Кругом подножия кумира
Безумец бедный обошел
И взоры дикие навел
На лик державца полумира.
Стеснилась грудь его. Чело
К решетке хладной прилегло,
Глаза подернулись туманом,
По сердцу пламень пробежал,
Вскипела кровь; он мрачно стал
Пред горделивым истуканом —
И, зубы стиснув, пальцы сжав,
Как обуянный силой черной:
«Добро, строитель чудотворный!»
Шепнул он, злобно задрожав:
«Ужо тебе!»… И вдруг стремглав
Бежать пустился. Показалось
Ему, что грозного царя,
Мгновенно гневом возгоря,
Лицо тихонько обращалось…
Смиренный сам ужаснулся своего дерзновения, той глубины возмущения, которая открылась в его сердце. Но вызов брошен, Суд малого над великим произнесен: «Добро, строитель чудотворный!.. Ужо тебе!..» – это значит: мы, слабые, малые, равные, идем на тебя, Великий, мы еще будем бороться с тобой, и как знать – кто победит? Вызов брошен, и спокойствие «горделивого истукана» нарушено, ибо он в самом деле еще не знает, кто победит. Медный Всадник преследует безумца:
И он по площади пустой
Бежит и слышит за собой,
Как будто грома грохотанье,
Тяжело-звонкое скаканье
По потрясенной мостовой —
И, озарен луною бледной,
Простерши руку в вышине,
За ним несется Всадник Медный
На звонко-скачущем коне.
И во всю ночь безумец бедный
Куда стопы ни обращал,
За ним повсюду Всадник Медный
С тяжелым топотом скакал.
«Дрожащая тварь» еще более смирилась: теперь каждый раз, как ему случится проходить мимо «горделивого истукана», в лице несчастного изображается смятение, он поспешно прижимает руку к сердцу, снимает изношенный картуз и, потупив глаза, идет сторонкой.
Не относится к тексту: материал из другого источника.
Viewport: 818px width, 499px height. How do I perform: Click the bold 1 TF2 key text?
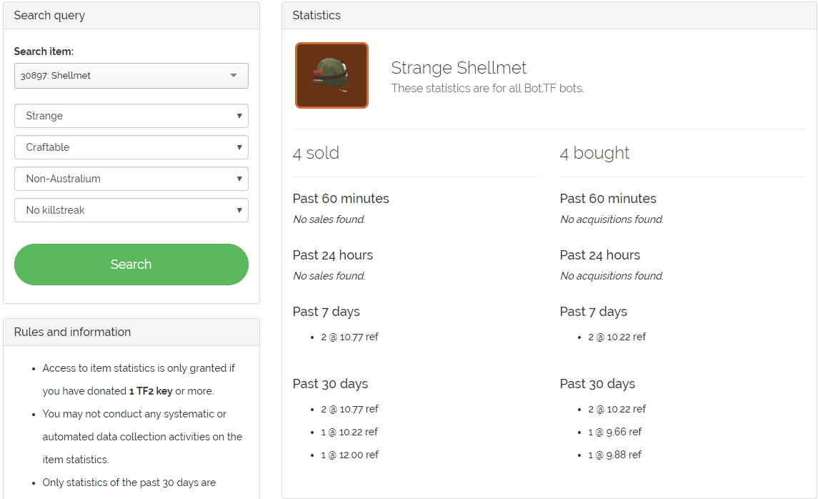[150, 391]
Поэма кончается после ужаса привидения неменьшим ужасом обыкновенной жизни:
Остров малый
На взморье виден. Иногда
Причалит с неводом туда
Рыбак, на ловле запоздалый,
И бедный ужин свой варит;
Или чиновник посетит,
Гуляя в лодке в воскресенье,
Пустынный остров. Не взросло
Там ни былинки. Наводненье
Туда, играя, занесло
Домишко ветхий. Над водою
Остался он, как черный куст —
Его прошедшею весною
Свезли на барке. Был он пуст
И весь разрушен. У порога
Нашли безумца моего…
И тут же хладный труп его
Похоронили, ради Бога.
Так погиб верный любовник Параши, одна из невидимых жертв воли героя. Но вещий бред безумца, слабый шепот его возмущенной совести уже не умолкнет, не будет заглушен «подобным грому грохотаньем», тяжелым топотом Медного Всадника. Вся русская литература после Пушкина будет демократическим и галилейским восстанием на того гиганта, который «над бездной Россию вздернул на дыбы». Все великие русские писатели, не только явные мистики – Гоголь, Достоевский, Лев Толстой, но даже Тургенев и Гончаров – по наружности западники, по существу такие же враги культуры, – будут звать Россию прочь от единственного русского героя, от забытого и неразгаданного любимца Пушкина, вечно-одинокого исполина на обледенелой глыбе финского гранита, – будут звать назад – к материнскому лону русской земли, согретой русским солнцем, к смирению в Боге, к простоте сердца великого народа-пахаря, в уютную горницу старосветских помещиков, к дикому обрыву над родимою Волгой, к затишью дворянских гнезд, к серафической улыбке Идиота, к блаженному «неделанию» Ясной Поляны, – и все они, все до единого, быть может, сами того не зная, подхватят этот вызов малых великому, этот богохульный крик возмутившейся черни: «добро, строитель чудотворный! Ужо тебе!»
Необходимым условием всякого творчества, которому суждено иметь всемирно-историческое значение, является присутствие и в различных степенях гармонии взаимодействие двух начал – нового мистицизма, как отречения от своего Я в Боге, и язычества, как обожествления своего Я в героизме.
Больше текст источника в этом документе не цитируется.